Article 13 Retention of the right of residence by family members in the event of divorce, annulment of marriage or termination of registered partnership

 

“1.   Without prejudice to the second subparagraph, divorce, annulment of the Union citizen’s marriage or termination of his/her registered partnership, as referred to in point 2(b) of Article 2 shall not affect the right of residence of his/her family members who are nationals of a Member State.

Before acquiring the right of permanent residence, the persons concerned must meet the conditions laid down in points (a), (b), (c) or (d) of Article 7(1).

 

2.Without prejudice to the second subparagraph, divorce, annulment of marriage or termination of the registered partnership referred to in point 2(b) of Article 2 shall not entail loss of the right of residence of a Union citizen’s family members who are not nationals of a Member State where:

(a) prior to initiation of the divorce or annulment proceedings or termination of the registered partnership referred to in point 2(b) of Article 2, the marriage or registered partnership has lasted at least three years, including one year in the host Member State; or

(b) by agreement between the spouses or the partners referred to in point 2(b) of Article 2 or by court order, the spouse or partner who is not a national of a Member State has custody of the Union citizen’s children; or

(c) this is warranted by particularly difficult circumstances, such as having been a victim of domestic violence while the marriage or registered partnership was subsisting; or

(d) by agreement between the spouses or partners referred to in point 2(b) of Article 2 or by court order, the spouse or partner who is not a national of a Member State has the right of access to a minor child, provided that the court has ruled that such access must be in the host Member State, and for as long as is required.

 

Before acquiring the right of permanent residence, the right of residence of the persons concerned shall remain subject to the requirement that they are able to show that they are workers or self-employed persons or that they have sufficient resources for themselves and their family members not to become a burden on the social assistance system of the host Member State during their period of residence and have comprehensive sickness insurance cover in the host Member State, or that they are members of the family, already constituted in the host Member State, of a person satisfying these requirements. “Sufficient resources” shall be as defined in Article 8(4).

 

Such family members shall retain their right of residence exclusively on personal basis.”

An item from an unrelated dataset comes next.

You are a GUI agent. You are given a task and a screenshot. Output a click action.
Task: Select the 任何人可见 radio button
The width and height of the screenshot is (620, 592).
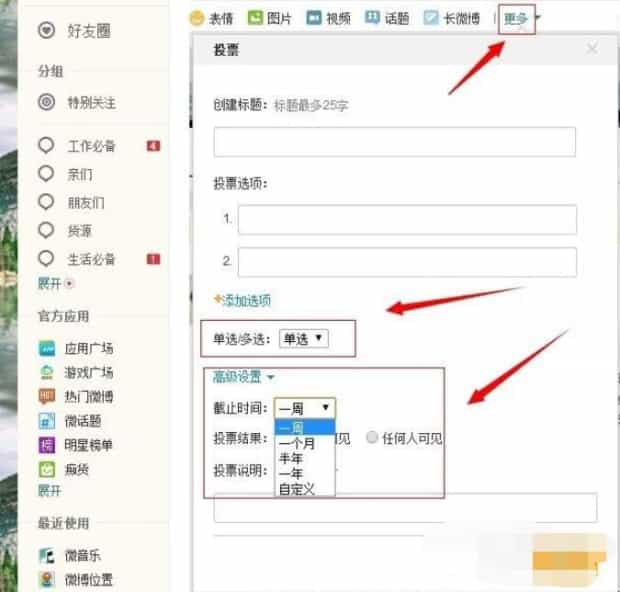coord(372,437)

Article 14 Retention of the right of residence

“1.   Union citizens and their family members shall have the right of residence provided for in Article 6, as long as they do not become an unreasonable burden on the social assistance system of the host Member State.

2.Union citizens and their family members shall have the right of residence provided for in Articles 7, 12 and 13 as long as they meet the conditions set out therein.

 

In specific cases where there is a reasonable doubt as to whether a Union citizen or his/her family members satisfies the conditions set out in Articles 7, 12 and 13, Member States may verify if these conditions are fulfilled. This verification shall not be carried out systematically”.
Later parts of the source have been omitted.